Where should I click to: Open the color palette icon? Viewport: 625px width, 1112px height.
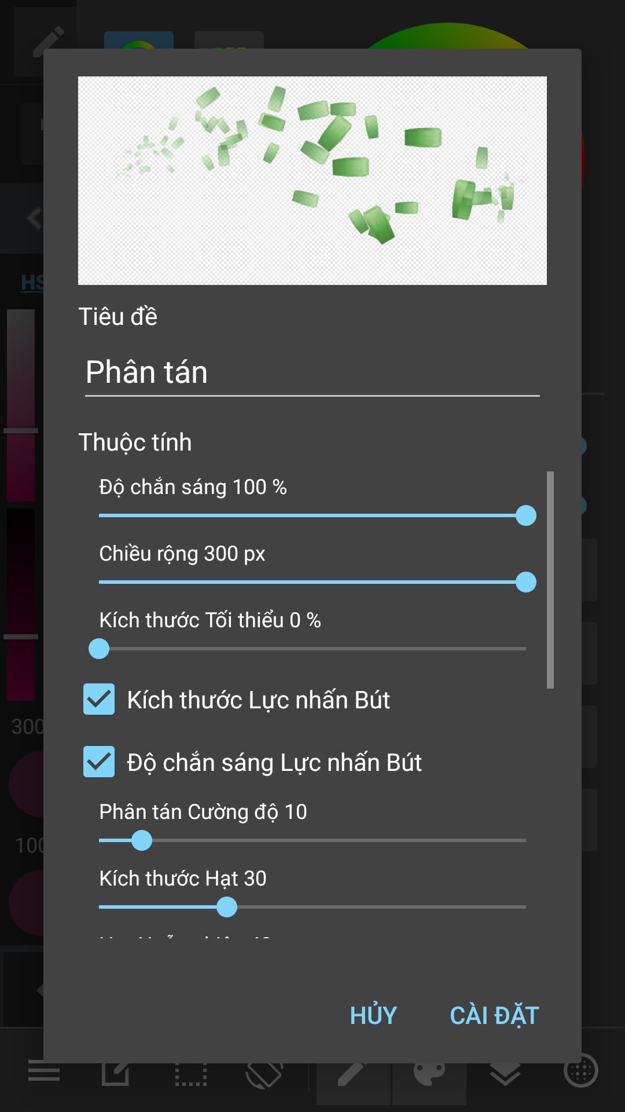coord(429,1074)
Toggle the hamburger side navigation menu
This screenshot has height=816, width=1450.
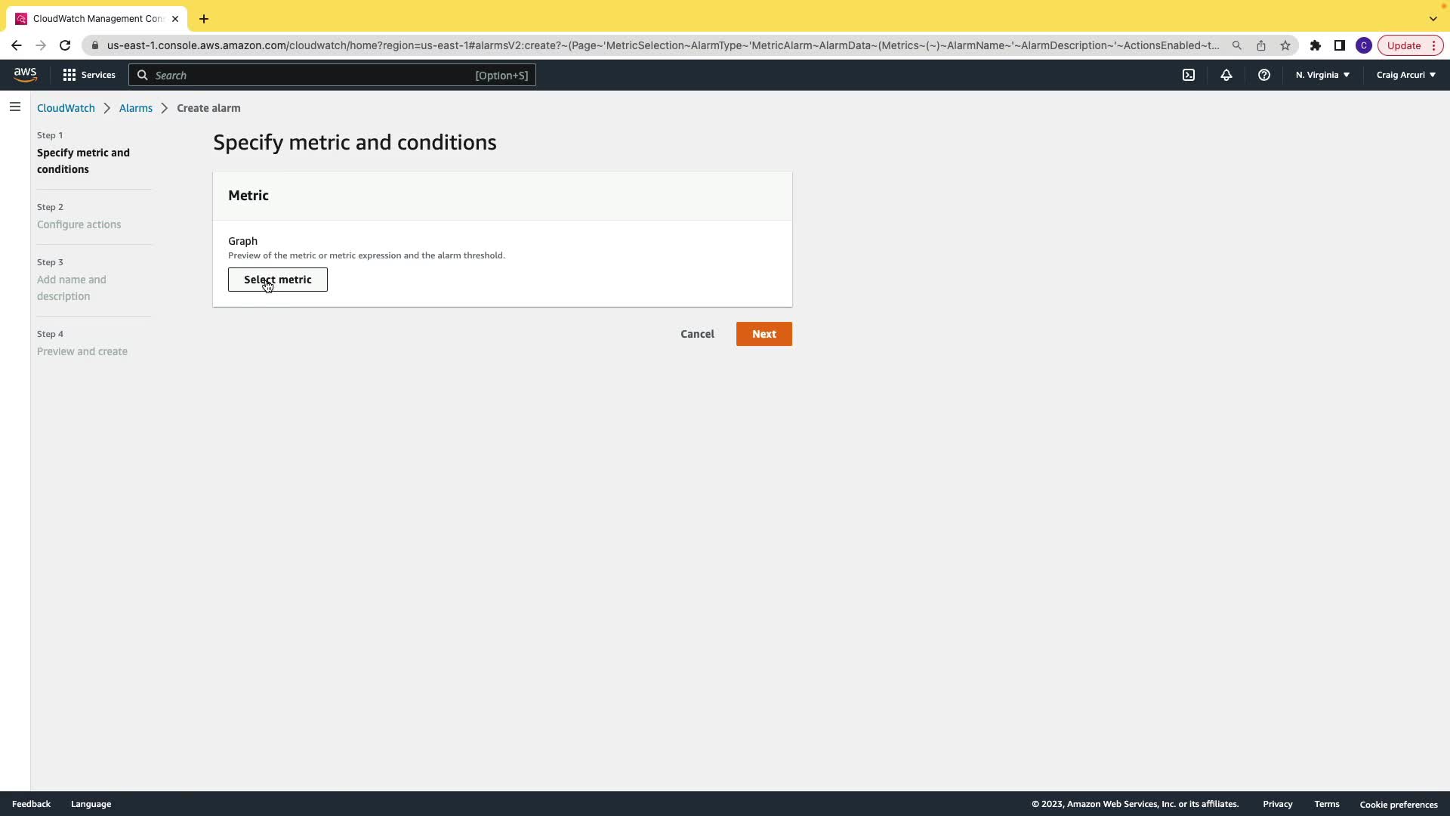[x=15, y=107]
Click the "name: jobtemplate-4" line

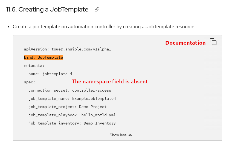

■ ■ ■ ■

■ Directive ■
List every line above that contains the word "width". Case counts.

■ Answer ■
Where should I click to: Open the color palette icon? Viewport: 625px width, 1112px height.
This screenshot has height=816, width=1450.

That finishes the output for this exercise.